Source information

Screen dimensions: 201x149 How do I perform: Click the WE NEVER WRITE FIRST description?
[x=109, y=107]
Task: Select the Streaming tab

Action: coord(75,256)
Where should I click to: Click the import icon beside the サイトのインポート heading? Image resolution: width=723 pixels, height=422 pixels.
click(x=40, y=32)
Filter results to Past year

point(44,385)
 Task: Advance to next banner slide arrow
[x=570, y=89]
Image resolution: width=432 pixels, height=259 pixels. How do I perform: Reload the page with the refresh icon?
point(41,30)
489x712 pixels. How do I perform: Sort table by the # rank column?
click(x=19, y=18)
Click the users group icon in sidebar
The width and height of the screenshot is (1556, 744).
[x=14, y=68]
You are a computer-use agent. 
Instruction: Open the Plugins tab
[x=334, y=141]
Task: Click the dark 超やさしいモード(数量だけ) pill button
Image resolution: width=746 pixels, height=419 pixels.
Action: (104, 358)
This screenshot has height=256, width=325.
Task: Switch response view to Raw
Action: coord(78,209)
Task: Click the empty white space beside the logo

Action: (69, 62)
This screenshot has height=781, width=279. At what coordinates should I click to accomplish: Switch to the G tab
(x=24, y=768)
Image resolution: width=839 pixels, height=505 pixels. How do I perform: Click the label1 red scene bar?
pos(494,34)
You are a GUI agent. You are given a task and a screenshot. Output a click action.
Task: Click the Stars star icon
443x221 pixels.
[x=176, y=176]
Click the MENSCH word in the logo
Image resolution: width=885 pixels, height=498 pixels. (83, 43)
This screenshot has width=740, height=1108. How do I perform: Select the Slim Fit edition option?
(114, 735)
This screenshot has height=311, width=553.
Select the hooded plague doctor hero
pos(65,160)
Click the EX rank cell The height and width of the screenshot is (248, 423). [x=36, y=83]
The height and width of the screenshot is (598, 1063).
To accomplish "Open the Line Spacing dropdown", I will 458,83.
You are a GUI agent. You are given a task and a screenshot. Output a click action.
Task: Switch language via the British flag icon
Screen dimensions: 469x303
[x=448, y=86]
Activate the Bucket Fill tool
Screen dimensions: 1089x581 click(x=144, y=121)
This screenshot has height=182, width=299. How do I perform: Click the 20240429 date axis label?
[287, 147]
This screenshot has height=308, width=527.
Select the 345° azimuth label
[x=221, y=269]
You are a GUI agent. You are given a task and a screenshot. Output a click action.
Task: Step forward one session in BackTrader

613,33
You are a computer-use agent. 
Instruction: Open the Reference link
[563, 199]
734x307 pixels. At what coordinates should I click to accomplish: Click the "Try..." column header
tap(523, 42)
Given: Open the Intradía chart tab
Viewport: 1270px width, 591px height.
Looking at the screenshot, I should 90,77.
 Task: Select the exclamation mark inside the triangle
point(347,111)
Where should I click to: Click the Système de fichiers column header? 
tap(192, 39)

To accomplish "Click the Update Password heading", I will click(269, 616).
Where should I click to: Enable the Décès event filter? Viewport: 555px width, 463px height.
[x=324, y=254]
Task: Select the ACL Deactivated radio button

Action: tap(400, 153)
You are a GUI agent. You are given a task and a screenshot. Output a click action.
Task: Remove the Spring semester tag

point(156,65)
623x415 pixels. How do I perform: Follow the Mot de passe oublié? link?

What the task asks
Retype every record above exactly as it stands.

Exercise output
Screen dimensions: 201x149 How do I perform: Click the WE NEVER WRITE FIRST description?
[x=109, y=107]
Task: Select the Streaming tab

Action: coord(75,256)
Where should I click to: Click the import icon beside the サイトのインポート heading? Image resolution: width=723 pixels, height=422 pixels.
click(x=40, y=32)
Filter results to Past year

point(44,385)
 Task: Advance to next banner slide arrow
[x=570, y=89]
Image resolution: width=432 pixels, height=259 pixels. How do I perform: Reload the page with the refresh icon?
point(41,30)
489x712 pixels. How do I perform: Sort table by the # rank column?
click(x=19, y=18)
Click the users group icon in sidebar
The width and height of the screenshot is (1556, 744).
[x=14, y=68]
You are a computer-use agent. 
Instruction: Open the Plugins tab
[x=334, y=141]
Task: Click the dark 超やさしいモード(数量だけ) pill button
Image resolution: width=746 pixels, height=419 pixels.
Action: (104, 358)
This screenshot has height=256, width=325.
Task: Switch response view to Raw
Action: coord(78,209)
Task: Click the empty white space beside the logo

Action: (69, 62)
This screenshot has height=781, width=279. At what coordinates should I click to accomplish: Switch to the G tab
(x=24, y=768)
Image resolution: width=839 pixels, height=505 pixels. How do I perform: Click the label1 red scene bar?
pos(494,34)
You are a GUI agent. You are given a task and a screenshot. Output a click action.
Task: Click the Stars star icon
443x221 pixels.
[x=176, y=176]
Click the MENSCH word in the logo
Image resolution: width=885 pixels, height=498 pixels. (83, 43)
This screenshot has width=740, height=1108. How do I perform: Select the Slim Fit edition option?
(114, 735)
This screenshot has height=311, width=553.
Select the hooded plague doctor hero
pos(65,160)
Click the EX rank cell The height and width of the screenshot is (248, 423). [x=36, y=83]
The height and width of the screenshot is (598, 1063).
To accomplish "Open the Line Spacing dropdown", I will 458,83.
You are a GUI agent. You are given a task and a screenshot. Output a click action.
Task: Switch language via the British flag icon
Screen dimensions: 469x303
[x=448, y=86]
Activate the Bucket Fill tool
Screen dimensions: 1089x581 click(x=144, y=121)
This screenshot has height=182, width=299. How do I perform: Click the 20240429 date axis label?
[287, 147]
This screenshot has height=308, width=527.
Select the 345° azimuth label
[x=221, y=269]
You are a GUI agent. You are given a task and a screenshot. Output a click action.
Task: Step forward one session in BackTrader

613,33
You are a computer-use agent. 
Instruction: Open the Reference link
[563, 199]
734x307 pixels. At what coordinates should I click to accomplish: Click the "Try..." column header
tap(523, 42)
Given: Open the Intradía chart tab
Viewport: 1270px width, 591px height.
Looking at the screenshot, I should 90,77.
 Task: Select the exclamation mark inside the triangle
point(347,111)
Where should I click to: Click the Système de fichiers column header? 
tap(192, 39)

To accomplish "Click the Update Password heading", I will click(269, 616).
Where should I click to: Enable the Décès event filter? Viewport: 555px width, 463px height.
[x=324, y=254]
Task: Select the ACL Deactivated radio button

Action: tap(400, 153)
You are a GUI agent. You are given a task and a screenshot. Output a click action.
Task: Remove the Spring semester tag

point(156,65)
623x415 pixels. How do I perform: Follow the Mot de passe oublié? link?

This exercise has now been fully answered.